Katz had to deal with the horror that came with living with someone twice his age who was incredibly bitter about losing his position to a younger writer. The roommate still worked for the paper but was demoted, making the situation all the more unpleasant.

“That was a nightmare,” Katz said. “Here is a guy twice my age, very bitter, not the cleanest of people. I literally used to dread going back to the room. I would hide in the lobby and when it was time to go to sleep he would try to work me. ‘You don’t really belong here. You should go back.’ Total mind games on me.”

Despite the challenge, Katz was able to persevere and spent five years in New Mexico before moving to Fresno, California, where he was able to bide time and use his talent to catch the eye of an upstart website, ESPN SportsZone.

Based in Seattle at the time, SportsZone was far from the behemoth that has become today.
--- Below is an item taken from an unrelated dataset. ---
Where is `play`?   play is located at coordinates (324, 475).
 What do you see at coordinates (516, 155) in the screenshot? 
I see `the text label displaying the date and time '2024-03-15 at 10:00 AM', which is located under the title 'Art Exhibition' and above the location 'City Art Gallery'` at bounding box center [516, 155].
On a trip to Washington to cover the NCAA tournament, Katz made his case to the website and after impressing the editors with his basketball acumen, he was asked to contribute to their growing college basketball section.

Over the next few years, Katz rose through the ranks and embraced a new TV-based role where he became one of the lead analysts for ESPN’s college basketball coverage and a back-up host for Outside the Lines.

After settling into his dual role at ESPN, Katz truly came across the opportunity of a lifetime.

As he was interviewing then-U.S. Sen. Obama for a feature in Outside the Lines, by luck’s chance, a speech change gave Katz an hour of unscripted face time with the soon-to-be president and he suddenly had a golden idea.

“I had an epiphany,” Katz said. “I said, ‘If you win, how about I come to the White House and fill out the bracket with you.’ And he said, ‘Great.’ So I looked at David Axelrod and Robert Gibbs, who were his top advisors at the time, and said, ‘You guys heard that right?’”

Eight years later, they have done much more than just humor his idea.

 Katz and Obama have an annual date each year in March to fill out an NCAA tournament bracket. In addition, Katz was recently notified his unique idea will be enshrined in the Smithsonian as they will be placing his and Obama’s “Barack-etology” in an exhibit on American Pop Culture.

When asked if Katz, originally from Newton, Massachusetts, ever thought he would end up in the Oval Office, all he could do was laugh.

“No. Never ever ever … I was just that kid that loved reading the Boston Globe,” Katz said. “My dream was to write for the paper that got delivered to my door step.”

Though he has yet to achieve that dream, he has certainly accomplished quite a few others. Despite his success, however, he still has some regrets from his time in Madison.

Because Katz was offered a position to cover the football team as an underclassman, he missed out on the opportunity to truly experience life as a fan.

“I wish I had a little bit more fun,” Katz said. “I jumped right into it and I never experienced being a fan. All my friends are going to the fifth quarter and I am in the press box. So that’s my regret.”

Even though he missed his opportunity to Jump Around and party during the fifth quarter, he’s enjoyed the spoils of covering the “Big Dance” with the president.